Tests fail with "No matching interaction found"

Symptom: Cassette exists but request doesn't match.

Cause: Request matching is now more strict by default (includes headers, body).

Fix: Use custom match_requests_on to match more loosely:

with_cassette "api_call",
  [match_requests_on: [:method, :uri]],  # Ignore query, headers, body
  fn plug ->
    # ...
  end

Cassettes keep getting modified in git

Symptom: Cassette files show changes on every test run.

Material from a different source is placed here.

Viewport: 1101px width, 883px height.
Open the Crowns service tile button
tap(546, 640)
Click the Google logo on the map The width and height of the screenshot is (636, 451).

Cause: Likely timestamps or dynamic data in responses.

Fix: Use filtering to normalize dynamic data:

with_cassette "api",
  [
    filter_sensitive_data: [
      # Normalize timestamps
      {~r/"timestamp":"[^"]+"/, ~s("timestamp":"<NORMALIZED>")},
      # Normalize UUIDs
      {~r/[0-9a-f]{8}-[0-9a-f]{4}-[0-9a-f]{4}-[0-9a-f]{4}-[0-9a-f]{12}/, "UUID"}
    ]
  ],
  fn plug ->
    # ...
  end

Want old v0.1 behavior exactly

If you want minimal changes:

# This is almost identical to v0.1 behavior
with_cassette "my_cassette", [], fn plug ->
  Req.get!("https://api.example.com/data", plug: plug)
end

The only difference is you now have:

  • Human-readable cassette names (better!)
  • Pretty-printed JSON (better!)
  • Automatic format migration (transparent)

Common Migration Patterns

Pattern 1: Module-Level Cassette Config

Before (v0.1):

defmodule MyApp.APITest do
  use ExUnit.Case, async: true

  @cassette_opts %{cassette_dir: "test/cassettes"}

  test "test 1" do
    Req.get!("...", plug: {ReqCassette.Plug, @cassette_opts})
  end

  test "test 2" do
    Req.get!("...", plug: {ReqCassette.Plug, @cassette_opts})
  end
end

After (v0.2):

defmodule MyApp.APITest do
  use ExUnit.Case, async: true

  import ReqCassette

  @cassette_dir "test/cassettes"

  test "test 1" do
    with_cassette "test_1", [cassette_dir: @cassette_dir], fn plug ->
      Req.get!("...", plug: plug)
    end
  end

  test "test 2" do
    with_cassette "test_2", [cassette_dir: @cassette_dir], fn plug ->
      Req.get!("...", plug: plug)
    end
  end
end

Pattern 2: Shared Cassette for Multiple Tests

Before (v0.1):

# All requests hashed to same cassette (confusing)
test "test 1" do
  Req.get!("...", plug: {ReqCassette.Plug, %{...}})
end

test "test 2" do
  Req.get!("...", plug: {ReqCassette.Plug, %{...}})
end

After (v0.2):

# Explicit shared cassette
setup_all do
  with_cassette "shared_setup", fn plug ->
    # Record all setup requests
    data1 = Req.get!("...", plug: plug)
    data2 = Req.get!("...", plug: plug)
    {:ok, data1: data1, data2: data2}
  end
end

test "test 1", %{data1: data1} do
  # Use data1
end

test "test 2", %{data2: data2} do
  # Use data2
end

Getting Help

If you run into issues:

  1. Check the CHANGELOG for recent changes
  2. Review examples for working code
  3. Open an issue on GitHub

Summary

What's better in v0.2:

  • ✅ Cleaner API with with_cassette/3
  • ✅ Human-readable cassette names
  • ✅ Pretty-printed JSON (40% smaller, dramatically more readable)
  • ✅ Multiple recording modes
  • ✅ Sensitive data filtering
  • ✅ Custom request matching
  • ✅ Multiple interactions per cassette

The effort is worth it - v0.2 is significantly better for production use!